Work item: Using the records below, copy out exactly the line that contains "This screenshot has height=574, width=1024." and every line that follows it, up to and including the last, and no others.

Provided records:
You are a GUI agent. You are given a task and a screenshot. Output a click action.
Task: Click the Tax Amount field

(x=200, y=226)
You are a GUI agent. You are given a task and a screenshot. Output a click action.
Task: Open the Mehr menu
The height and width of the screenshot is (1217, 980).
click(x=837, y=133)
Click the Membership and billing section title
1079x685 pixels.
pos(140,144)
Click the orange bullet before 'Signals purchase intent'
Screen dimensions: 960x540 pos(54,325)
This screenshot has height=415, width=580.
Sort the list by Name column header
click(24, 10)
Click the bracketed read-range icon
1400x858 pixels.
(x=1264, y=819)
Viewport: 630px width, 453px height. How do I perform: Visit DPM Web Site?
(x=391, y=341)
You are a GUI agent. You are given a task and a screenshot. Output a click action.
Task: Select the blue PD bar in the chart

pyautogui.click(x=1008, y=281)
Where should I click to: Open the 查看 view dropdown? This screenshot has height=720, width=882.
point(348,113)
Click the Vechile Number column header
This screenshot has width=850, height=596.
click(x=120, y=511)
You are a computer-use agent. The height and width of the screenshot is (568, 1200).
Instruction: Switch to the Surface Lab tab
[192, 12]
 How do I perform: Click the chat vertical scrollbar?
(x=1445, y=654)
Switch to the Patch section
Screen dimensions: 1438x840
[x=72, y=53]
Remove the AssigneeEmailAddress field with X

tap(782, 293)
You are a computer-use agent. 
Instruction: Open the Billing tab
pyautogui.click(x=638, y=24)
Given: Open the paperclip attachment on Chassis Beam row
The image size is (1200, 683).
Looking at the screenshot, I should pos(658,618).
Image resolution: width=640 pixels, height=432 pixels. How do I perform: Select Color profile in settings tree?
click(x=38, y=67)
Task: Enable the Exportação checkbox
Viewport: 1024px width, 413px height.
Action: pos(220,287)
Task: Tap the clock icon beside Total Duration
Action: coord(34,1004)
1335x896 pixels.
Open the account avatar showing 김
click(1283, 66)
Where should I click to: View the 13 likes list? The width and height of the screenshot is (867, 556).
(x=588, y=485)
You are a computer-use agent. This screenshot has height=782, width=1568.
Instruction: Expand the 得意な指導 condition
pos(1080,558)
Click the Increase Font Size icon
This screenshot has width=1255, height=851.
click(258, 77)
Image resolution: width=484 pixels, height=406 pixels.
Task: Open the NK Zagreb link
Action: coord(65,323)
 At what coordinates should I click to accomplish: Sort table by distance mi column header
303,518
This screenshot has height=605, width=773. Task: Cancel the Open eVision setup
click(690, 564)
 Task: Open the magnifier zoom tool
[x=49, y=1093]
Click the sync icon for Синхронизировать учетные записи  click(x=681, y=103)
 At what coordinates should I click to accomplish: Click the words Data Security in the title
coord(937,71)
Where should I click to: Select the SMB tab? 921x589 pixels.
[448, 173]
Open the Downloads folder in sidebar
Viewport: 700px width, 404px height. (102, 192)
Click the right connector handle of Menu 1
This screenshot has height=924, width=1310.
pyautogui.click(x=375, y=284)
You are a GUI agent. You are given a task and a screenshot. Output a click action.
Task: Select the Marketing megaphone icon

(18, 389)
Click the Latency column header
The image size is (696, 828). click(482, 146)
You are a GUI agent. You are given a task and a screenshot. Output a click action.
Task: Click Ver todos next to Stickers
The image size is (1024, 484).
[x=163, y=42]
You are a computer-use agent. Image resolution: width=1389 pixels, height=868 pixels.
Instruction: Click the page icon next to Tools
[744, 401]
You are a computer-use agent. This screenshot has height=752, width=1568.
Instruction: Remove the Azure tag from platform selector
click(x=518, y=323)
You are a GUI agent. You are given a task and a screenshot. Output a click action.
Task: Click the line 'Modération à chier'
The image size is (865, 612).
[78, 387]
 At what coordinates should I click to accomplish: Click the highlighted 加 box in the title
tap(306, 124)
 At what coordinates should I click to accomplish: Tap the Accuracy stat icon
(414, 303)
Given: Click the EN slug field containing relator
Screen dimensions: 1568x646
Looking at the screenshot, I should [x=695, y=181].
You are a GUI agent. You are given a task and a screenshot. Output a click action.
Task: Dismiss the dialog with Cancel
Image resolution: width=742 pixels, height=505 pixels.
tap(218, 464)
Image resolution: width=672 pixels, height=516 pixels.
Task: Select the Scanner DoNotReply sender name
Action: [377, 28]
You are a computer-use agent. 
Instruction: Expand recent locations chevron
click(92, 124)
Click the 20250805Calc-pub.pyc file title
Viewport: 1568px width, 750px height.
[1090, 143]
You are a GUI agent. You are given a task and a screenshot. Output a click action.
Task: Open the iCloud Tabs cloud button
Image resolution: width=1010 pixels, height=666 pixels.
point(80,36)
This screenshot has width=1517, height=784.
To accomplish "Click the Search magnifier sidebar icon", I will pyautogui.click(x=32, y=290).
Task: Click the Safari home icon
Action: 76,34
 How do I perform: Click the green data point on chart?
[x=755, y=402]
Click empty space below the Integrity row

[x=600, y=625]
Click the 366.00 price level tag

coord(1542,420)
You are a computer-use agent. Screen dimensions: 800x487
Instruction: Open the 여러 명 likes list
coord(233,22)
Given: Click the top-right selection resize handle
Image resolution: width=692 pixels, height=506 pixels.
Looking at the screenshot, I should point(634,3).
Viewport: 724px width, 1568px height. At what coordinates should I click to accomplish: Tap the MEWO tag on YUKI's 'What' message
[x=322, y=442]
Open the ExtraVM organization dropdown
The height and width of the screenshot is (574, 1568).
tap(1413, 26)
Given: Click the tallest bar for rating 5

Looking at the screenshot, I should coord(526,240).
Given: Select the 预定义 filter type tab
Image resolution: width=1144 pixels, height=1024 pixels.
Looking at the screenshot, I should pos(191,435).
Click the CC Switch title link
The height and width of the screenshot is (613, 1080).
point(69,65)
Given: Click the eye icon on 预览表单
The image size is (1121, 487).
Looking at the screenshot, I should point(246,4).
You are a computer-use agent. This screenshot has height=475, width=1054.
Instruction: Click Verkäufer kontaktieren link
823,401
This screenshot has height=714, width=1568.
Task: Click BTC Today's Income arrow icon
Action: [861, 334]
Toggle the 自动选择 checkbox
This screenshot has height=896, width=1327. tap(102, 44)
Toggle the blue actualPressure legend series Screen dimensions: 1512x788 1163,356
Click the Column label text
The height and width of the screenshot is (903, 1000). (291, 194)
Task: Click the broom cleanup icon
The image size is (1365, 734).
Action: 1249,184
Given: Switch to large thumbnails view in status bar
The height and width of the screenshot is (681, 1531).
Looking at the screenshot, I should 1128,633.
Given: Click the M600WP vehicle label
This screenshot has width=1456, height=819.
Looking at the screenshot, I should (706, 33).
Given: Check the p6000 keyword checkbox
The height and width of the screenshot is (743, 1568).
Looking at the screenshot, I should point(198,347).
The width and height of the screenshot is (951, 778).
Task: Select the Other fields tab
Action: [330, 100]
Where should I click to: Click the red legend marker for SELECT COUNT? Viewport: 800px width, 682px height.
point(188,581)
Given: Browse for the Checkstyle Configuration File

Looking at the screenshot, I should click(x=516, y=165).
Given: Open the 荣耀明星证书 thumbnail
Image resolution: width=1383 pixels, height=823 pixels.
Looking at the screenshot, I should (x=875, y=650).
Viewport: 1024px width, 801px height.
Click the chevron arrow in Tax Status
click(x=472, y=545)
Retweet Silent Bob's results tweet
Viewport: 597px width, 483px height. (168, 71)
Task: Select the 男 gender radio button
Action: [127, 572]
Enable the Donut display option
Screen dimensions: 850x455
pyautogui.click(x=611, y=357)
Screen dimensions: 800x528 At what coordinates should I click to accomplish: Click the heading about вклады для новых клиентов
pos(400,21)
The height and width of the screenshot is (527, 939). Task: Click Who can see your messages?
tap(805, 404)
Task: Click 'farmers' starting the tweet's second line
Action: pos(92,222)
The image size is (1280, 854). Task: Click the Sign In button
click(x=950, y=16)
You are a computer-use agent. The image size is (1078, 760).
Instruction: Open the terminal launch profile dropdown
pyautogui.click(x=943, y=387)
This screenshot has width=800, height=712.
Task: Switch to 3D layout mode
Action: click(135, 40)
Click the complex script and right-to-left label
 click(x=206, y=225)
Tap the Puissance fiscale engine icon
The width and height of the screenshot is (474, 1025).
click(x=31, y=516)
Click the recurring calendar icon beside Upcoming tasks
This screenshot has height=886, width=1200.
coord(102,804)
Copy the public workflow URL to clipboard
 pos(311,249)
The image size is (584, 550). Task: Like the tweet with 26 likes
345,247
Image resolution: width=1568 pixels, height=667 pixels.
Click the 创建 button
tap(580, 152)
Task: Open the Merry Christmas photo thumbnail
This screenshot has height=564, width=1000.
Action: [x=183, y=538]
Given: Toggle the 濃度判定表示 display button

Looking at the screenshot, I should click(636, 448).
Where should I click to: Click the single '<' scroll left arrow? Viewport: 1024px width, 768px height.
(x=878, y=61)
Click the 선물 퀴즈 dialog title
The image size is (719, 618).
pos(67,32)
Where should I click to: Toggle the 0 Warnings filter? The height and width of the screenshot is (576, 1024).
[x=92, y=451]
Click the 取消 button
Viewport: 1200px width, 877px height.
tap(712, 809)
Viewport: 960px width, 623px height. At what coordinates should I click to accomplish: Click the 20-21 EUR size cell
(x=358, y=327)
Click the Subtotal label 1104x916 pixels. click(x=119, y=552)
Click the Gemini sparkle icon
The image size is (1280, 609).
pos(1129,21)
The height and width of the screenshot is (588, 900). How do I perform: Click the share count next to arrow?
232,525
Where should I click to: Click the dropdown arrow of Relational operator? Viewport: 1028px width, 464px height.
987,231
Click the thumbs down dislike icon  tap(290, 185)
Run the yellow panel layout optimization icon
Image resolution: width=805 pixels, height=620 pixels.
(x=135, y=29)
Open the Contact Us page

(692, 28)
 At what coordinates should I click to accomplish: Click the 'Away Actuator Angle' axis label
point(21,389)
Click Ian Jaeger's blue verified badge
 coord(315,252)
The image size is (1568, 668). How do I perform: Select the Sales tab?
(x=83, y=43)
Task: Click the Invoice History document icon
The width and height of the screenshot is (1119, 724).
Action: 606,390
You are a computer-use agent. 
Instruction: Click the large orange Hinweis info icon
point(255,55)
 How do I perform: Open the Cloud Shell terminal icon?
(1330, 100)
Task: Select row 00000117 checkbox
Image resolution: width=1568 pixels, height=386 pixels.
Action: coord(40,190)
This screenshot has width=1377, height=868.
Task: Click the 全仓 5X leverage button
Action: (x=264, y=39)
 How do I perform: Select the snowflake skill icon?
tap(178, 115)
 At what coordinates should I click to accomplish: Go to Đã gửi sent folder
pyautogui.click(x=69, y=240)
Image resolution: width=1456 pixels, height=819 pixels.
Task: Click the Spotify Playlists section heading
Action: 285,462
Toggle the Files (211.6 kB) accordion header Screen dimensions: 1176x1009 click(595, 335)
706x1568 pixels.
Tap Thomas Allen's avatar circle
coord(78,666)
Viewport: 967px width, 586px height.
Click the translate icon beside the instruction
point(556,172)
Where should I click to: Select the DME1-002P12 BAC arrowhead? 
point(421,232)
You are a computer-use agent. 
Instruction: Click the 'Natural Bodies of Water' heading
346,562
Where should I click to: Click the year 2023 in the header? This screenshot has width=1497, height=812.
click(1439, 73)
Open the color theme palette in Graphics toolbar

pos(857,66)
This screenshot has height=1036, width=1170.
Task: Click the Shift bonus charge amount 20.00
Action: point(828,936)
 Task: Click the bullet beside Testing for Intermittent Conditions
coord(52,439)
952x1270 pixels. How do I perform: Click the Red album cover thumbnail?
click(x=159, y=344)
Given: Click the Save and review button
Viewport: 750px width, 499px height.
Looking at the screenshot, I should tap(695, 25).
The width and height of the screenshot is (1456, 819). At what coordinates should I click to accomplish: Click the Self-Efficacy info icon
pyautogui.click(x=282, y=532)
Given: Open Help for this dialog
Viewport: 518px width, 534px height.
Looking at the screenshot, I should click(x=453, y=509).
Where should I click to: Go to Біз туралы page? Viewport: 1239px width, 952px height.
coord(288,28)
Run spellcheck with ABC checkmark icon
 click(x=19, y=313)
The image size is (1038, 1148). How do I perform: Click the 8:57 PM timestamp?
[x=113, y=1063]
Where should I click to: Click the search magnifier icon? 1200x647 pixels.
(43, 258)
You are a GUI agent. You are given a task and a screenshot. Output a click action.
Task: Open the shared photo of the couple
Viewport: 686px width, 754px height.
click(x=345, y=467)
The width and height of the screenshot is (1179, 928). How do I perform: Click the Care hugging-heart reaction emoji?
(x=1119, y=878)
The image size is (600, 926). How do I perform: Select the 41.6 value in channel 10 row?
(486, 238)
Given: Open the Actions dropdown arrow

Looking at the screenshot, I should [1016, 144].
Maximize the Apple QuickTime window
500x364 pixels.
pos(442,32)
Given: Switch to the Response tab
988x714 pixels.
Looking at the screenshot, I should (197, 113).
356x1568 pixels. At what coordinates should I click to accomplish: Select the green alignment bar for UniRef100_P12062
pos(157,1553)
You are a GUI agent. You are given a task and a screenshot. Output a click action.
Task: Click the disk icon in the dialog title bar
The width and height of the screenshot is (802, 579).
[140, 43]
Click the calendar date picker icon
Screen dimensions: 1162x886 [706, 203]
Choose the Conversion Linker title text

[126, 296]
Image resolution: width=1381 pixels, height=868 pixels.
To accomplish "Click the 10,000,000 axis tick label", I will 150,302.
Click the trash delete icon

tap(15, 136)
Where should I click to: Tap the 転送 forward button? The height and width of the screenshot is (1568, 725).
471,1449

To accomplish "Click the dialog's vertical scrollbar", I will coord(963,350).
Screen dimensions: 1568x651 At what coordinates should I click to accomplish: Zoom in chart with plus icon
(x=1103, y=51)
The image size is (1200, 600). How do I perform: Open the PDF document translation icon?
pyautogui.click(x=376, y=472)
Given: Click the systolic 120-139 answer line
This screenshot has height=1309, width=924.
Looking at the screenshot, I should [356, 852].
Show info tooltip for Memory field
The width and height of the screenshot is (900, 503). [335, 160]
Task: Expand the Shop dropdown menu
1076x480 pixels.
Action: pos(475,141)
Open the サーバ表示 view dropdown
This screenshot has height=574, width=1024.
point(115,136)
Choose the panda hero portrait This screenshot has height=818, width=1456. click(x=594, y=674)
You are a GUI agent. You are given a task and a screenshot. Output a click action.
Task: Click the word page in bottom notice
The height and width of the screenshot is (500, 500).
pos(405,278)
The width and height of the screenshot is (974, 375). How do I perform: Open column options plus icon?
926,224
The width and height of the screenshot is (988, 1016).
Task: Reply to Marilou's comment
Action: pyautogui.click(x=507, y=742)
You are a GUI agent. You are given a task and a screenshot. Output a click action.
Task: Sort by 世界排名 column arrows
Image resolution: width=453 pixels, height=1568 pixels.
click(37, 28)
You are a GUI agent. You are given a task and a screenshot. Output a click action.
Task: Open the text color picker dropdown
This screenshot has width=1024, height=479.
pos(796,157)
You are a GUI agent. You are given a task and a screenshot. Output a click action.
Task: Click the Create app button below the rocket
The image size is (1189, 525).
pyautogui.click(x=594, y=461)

Exercise answer:
This screenshot has height=574, width=1024.
point(115,136)
Choose the panda hero portrait This screenshot has height=818, width=1456. click(x=594, y=674)
You are a GUI agent. You are given a task and a screenshot. Output a click action.
Task: Click the word page in bottom notice
The height and width of the screenshot is (500, 500).
pos(405,278)
The width and height of the screenshot is (974, 375). How do I perform: Open column options plus icon?
926,224
The width and height of the screenshot is (988, 1016).
Task: Reply to Marilou's comment
Action: pyautogui.click(x=507, y=742)
You are a GUI agent. You are given a task and a screenshot. Output a click action.
Task: Sort by 世界排名 column arrows
Image resolution: width=453 pixels, height=1568 pixels.
click(37, 28)
You are a GUI agent. You are given a task and a screenshot. Output a click action.
Task: Open the text color picker dropdown
This screenshot has width=1024, height=479.
pos(796,157)
You are a GUI agent. You are given a task and a screenshot. Output a click action.
Task: Click the Create app button below the rocket
The image size is (1189, 525).
pyautogui.click(x=594, y=461)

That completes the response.